Thom & Rob had been sharing the MC/hosting duties & as Rob introduced Marcus Anderson he gave some historical background on the open mic Rob used to run at Lionheart’s (when it was where the upstairs of Bomber’s is today). Marcus’ poetry has always been rich in imagery with leanings towards hip-hop lines & rhymes, but delivered with quiet calm, letting the words take over. He began with a poem titled “Run On,” then the Coltrane-inspired “Saxophone Love Jones,” “Cornered” (from the Bush administration), & ended with a poem with a more positive view of life & the message that life is to be lived.

Before she got to her piñata, A.C. Everson read a selection of her poems from various points in her life, the very early “Mr. Wrong Guy,” then the Memphis-based “Jesus on the Scene,” “Soap Box & My 2 Cents,” “Prattle Rhyme,” & “Some Drunks.” Also known as “Breaking My Art” & the Piñata Queen, Annine’s offering tonight was a towering sun-flower/sun with shades, filled with small paper suns each containing a magnet of various designs (mine a candy-sucker ring), tossed with great glee into the audience, after she read, with audience help, “Under the Sun.”

Don Levy is certainly a Founder of delight. Many of the poems he read tonight can be found on his FaceBook page. “Swanson’s TV Dinners & the Merv” is touching poem describing his childhood dinners literally in front of the TV, while “Newsprint” is a tender tribute to his father, who worked nights as a newspaper sports editor. Don confronted gay bashing by a popular actor with “Growing Pain in the Ass,” & struggled with dietary advice in “Shit My Nutritionist Says.” He ended with a tribute, “The Annual Tom Nattell Beret Toss.”
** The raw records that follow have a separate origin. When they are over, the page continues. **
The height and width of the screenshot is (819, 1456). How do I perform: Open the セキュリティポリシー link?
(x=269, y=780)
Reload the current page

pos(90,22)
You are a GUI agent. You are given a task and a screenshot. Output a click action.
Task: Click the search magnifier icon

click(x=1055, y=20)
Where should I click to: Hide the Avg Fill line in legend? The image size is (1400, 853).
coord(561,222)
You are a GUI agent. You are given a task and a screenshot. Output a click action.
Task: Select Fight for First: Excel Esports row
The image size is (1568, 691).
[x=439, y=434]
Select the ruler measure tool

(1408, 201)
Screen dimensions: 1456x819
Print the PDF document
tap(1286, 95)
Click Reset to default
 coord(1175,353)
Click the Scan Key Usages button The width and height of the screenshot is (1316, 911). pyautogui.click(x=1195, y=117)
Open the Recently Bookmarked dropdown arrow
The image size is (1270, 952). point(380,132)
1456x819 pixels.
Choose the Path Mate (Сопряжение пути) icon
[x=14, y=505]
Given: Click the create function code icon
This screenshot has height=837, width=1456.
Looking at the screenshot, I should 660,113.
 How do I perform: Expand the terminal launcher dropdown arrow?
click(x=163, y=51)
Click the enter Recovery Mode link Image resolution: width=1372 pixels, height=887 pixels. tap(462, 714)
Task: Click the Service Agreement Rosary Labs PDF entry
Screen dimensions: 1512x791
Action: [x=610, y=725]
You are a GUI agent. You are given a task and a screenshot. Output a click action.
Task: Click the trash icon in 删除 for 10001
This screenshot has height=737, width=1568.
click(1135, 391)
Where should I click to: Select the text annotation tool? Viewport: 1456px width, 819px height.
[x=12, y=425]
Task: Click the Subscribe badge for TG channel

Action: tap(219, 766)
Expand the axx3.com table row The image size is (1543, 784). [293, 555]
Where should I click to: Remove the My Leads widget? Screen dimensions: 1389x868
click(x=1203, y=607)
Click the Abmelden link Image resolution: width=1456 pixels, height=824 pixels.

Of course, Mary Panza is one poet who can follow Don on a program without skipping a beat. Not only do her poems frequently contain snarky remarks & put-downs of phonies, but her banter in between the poems kept it going, directed at select members of the audience (me included). She began lusting after a waiter in the poem “The Treacherous End,” then a handyman in “Roofing & the Art of the Kiss.” The poem “Because of You I Believe in Housewife Tuesday” was dedicated to the actor Peter Falk, while you can guess the target of “Tattooed Crowded Day Care.” She ended with 2 marvelous poems celebrating herself & the grand Sisterhood of family, “In a Post-Partum World” & “And the Women Cooked.”

The last 2 poets of the night were our tag-team hosts. Thom Francis read what might be described as some of his “greatest hits,” beginning with “Jesus Walks on the Water” (a Troy street character), the self-affirming “December 4,”& the thoughts on being the odd guy in the office, “Cast.” The poem “Bar Hoper” is a sketch of someone at Valentines one night, while “Father Figure” is about his step-father, & “Hero” begins with his father but moves on to the real heroes. “Radioman” is a favored piece he does with Keith Spencer (as the duo “Murrow”). “American” is a critical look at military recruiters. He ended with Keith’s favorite poem (& many other’s I surmise, based on folks joining in) “Female Pedestrian.”

R.M. Engelhardt was the poet responsible for first creating AlbanyPoets, then with coming up with the idea for Albany WordFest, an idea a myriad of poets have been carrying out since 2001. He began by reading his classic poem “Alchemy,” then the poem titled “Et Cetera.” A new poem, “Silence Falls,” was followed by another classic, “The Day God Became Popular,” with the deity as a CEO of a corporation running the world. He ended with a poem influenced by e.e. cummings (to whom tomorrow’s Saint Poem reading will be paying tribute), “Underdog.”

A great start to the 2012 WordFest by looking back & by readings from (some of) those of us who were there at the beginning. Now on to the rest of the week.